In the data that follows, find the line with "LED FOG LIGHT (651, 794)"; transcribe it, every later line up to the one with "LED BULBS (632, 848)", and that line as well, exactly and with no others.

Start of Data for this exercise

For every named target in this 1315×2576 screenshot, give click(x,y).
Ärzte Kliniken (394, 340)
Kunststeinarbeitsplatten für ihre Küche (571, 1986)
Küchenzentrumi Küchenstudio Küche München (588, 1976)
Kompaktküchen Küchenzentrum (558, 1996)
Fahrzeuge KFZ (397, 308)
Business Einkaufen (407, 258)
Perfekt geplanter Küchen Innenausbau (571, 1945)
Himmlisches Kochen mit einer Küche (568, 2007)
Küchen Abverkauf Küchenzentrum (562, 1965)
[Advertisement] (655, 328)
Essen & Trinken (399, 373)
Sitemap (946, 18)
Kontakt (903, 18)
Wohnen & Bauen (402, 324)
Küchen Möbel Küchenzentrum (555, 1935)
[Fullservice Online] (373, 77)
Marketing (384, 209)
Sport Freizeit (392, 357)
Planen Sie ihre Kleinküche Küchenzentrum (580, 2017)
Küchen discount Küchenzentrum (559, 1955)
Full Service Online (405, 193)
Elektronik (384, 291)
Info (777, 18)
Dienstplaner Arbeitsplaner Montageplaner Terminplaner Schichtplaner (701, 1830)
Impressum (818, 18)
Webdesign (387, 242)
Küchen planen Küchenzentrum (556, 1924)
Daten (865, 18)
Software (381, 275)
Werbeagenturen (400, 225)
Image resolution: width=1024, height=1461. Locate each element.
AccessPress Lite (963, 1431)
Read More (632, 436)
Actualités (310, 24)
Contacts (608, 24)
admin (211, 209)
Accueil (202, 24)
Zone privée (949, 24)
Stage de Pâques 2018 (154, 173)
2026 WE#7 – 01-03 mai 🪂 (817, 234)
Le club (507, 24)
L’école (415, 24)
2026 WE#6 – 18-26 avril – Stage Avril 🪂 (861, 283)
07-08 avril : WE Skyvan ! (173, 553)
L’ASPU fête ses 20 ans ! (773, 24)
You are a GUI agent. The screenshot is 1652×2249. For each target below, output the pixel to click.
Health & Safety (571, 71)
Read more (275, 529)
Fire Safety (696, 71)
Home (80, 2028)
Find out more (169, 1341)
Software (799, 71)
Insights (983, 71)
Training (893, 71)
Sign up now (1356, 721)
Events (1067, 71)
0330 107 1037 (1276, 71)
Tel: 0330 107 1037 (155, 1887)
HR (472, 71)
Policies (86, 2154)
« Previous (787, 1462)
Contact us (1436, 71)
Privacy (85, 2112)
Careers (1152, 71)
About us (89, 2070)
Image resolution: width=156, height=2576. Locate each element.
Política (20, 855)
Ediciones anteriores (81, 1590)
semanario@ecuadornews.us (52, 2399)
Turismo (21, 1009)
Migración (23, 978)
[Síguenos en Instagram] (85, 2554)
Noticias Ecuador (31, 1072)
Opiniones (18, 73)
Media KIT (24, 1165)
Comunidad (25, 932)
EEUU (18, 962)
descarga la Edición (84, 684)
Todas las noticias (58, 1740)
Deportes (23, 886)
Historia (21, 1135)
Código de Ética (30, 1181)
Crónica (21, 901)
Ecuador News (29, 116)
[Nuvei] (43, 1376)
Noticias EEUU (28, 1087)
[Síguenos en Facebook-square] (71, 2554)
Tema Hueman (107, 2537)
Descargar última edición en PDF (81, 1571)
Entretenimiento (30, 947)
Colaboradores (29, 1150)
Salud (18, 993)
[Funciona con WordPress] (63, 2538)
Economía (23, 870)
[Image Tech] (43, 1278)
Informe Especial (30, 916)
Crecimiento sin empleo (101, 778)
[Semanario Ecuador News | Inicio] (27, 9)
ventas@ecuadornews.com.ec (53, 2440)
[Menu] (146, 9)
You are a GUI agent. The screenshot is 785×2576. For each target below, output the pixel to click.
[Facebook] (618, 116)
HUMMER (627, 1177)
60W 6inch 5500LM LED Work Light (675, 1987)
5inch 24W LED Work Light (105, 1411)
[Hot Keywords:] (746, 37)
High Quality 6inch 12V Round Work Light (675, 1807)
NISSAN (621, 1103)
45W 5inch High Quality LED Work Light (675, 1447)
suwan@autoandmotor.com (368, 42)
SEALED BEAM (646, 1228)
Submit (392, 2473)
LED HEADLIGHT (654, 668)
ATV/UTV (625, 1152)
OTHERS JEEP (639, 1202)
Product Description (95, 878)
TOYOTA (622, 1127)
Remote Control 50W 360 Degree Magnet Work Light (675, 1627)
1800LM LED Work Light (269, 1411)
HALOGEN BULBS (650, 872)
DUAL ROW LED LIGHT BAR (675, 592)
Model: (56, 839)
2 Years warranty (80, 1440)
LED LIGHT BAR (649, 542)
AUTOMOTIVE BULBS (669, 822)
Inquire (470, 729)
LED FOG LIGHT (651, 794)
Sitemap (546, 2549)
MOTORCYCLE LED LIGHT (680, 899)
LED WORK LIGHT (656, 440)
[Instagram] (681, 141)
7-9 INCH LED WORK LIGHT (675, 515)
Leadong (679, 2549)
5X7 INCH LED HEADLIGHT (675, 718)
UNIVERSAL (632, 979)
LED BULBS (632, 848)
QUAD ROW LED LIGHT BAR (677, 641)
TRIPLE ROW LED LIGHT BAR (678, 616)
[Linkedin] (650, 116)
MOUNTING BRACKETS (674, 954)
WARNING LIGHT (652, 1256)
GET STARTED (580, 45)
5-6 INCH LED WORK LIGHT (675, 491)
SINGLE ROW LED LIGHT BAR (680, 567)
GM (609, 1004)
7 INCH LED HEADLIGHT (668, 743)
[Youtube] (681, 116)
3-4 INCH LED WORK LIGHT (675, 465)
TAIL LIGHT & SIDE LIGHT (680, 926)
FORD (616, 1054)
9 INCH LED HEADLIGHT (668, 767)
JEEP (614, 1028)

End of Data for this exercise

Output of the exercise:
LED FOG LIGHT (651, 794)
Sitemap (546, 2549)
MOTORCYCLE LED LIGHT (680, 899)
LED WORK LIGHT (656, 440)
[Instagram] (681, 141)
7-9 INCH LED WORK LIGHT (675, 515)
Leadong (679, 2549)
5X7 INCH LED HEADLIGHT (675, 718)
UNIVERSAL (632, 979)
LED BULBS (632, 848)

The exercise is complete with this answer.